Perspectives — Du 5 au 9 novembre 2018

La semaine dernière, le ministre de la Sécurité frontalière et de la Réduction du crime organisé, l’honorable Bill Blair, a comparu devant le Sénat pendant la période des questions. Le sénateur Larry W. Smith, chef de l’opposition, lui a alors posé des questions au sujet de la frontière.
Actuellement, près de 40 % des personnes qui se trouvent dans les refuges pour sans-abri de Toronto sont des réfugiés. Le sénateur Smith a d’abord demandé au ministre ce qu’il comptait faire pour atténuer les pressions financières qui s’exercent sur les services provinciaux et municipaux.
Le ministre a déjà affirmé que le nombre de migrants illégaux avait diminué, mais selon la GRC, plus de gens que l’an dernier sont entrés illégalement au Canada cette année. Le gouvernement libéral s’est fixé le nouvel objectif d’expulser 10 000 personnes dont la demande d’asile a été refusée par année.
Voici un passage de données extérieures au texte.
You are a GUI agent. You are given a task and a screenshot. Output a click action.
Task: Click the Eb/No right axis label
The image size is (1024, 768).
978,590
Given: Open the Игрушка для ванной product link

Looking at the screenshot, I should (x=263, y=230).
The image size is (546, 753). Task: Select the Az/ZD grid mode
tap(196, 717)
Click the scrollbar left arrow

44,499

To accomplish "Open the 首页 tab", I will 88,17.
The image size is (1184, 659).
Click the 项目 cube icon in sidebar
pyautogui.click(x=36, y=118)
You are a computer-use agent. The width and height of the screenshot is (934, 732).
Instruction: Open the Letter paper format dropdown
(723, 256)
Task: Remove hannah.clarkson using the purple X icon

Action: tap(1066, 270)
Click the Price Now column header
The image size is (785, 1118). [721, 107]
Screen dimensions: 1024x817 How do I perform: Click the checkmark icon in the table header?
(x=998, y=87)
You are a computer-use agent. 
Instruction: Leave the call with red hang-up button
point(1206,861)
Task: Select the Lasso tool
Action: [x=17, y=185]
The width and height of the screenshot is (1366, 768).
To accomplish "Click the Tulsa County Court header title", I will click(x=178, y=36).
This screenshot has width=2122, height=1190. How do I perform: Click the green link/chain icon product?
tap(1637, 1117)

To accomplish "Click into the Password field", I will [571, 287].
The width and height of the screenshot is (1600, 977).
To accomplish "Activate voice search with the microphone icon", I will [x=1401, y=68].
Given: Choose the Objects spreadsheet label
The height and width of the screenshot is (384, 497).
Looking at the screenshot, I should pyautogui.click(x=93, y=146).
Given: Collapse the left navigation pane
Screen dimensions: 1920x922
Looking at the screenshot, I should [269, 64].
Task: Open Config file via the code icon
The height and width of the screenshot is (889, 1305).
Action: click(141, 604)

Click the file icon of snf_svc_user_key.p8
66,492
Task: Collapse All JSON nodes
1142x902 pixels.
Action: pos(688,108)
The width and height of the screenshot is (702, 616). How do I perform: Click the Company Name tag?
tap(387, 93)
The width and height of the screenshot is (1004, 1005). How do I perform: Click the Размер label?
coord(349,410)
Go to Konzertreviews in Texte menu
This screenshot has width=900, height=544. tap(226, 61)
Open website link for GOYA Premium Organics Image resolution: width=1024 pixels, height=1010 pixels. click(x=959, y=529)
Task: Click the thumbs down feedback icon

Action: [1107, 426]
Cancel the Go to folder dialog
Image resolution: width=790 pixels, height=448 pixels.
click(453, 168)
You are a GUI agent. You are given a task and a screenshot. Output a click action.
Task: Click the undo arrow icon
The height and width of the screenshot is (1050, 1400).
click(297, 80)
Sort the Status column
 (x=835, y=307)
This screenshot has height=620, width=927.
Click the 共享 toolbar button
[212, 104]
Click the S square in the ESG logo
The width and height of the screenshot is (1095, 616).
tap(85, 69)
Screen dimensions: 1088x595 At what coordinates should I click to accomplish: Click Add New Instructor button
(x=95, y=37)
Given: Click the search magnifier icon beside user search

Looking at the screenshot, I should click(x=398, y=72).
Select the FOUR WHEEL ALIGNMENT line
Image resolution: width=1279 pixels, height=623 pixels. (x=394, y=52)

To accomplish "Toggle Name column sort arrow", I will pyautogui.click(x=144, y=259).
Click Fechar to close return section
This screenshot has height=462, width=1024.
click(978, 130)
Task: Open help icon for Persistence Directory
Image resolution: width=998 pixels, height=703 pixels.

Cependant, les employés de l’Agence des services frontaliers du Canada disent avoir seulement entendu parler de ce plan dans les médias, et selon eux, il se pourrait qu’il n’y ait même pas de plan précis pour atteindre cet objectif. Malgré les assurances du ministre Blair, la Commission de l’immigration et du statut de réfugié affirme qu’il faut maintenant 21 mois avant qu’une demande d’asile soit traitée.
Les sénateurs conservateurs ont aussi posé des questions au ministre Blair sur les problèmes relatifs au crime organisé et aux producteurs de cannabis autorisés, mais aussi sur les problèmes relatifs à la légalisation de la marijuana au Nouveau-Brunswick et sur l’efficacité des dispositifs de détection des drogues.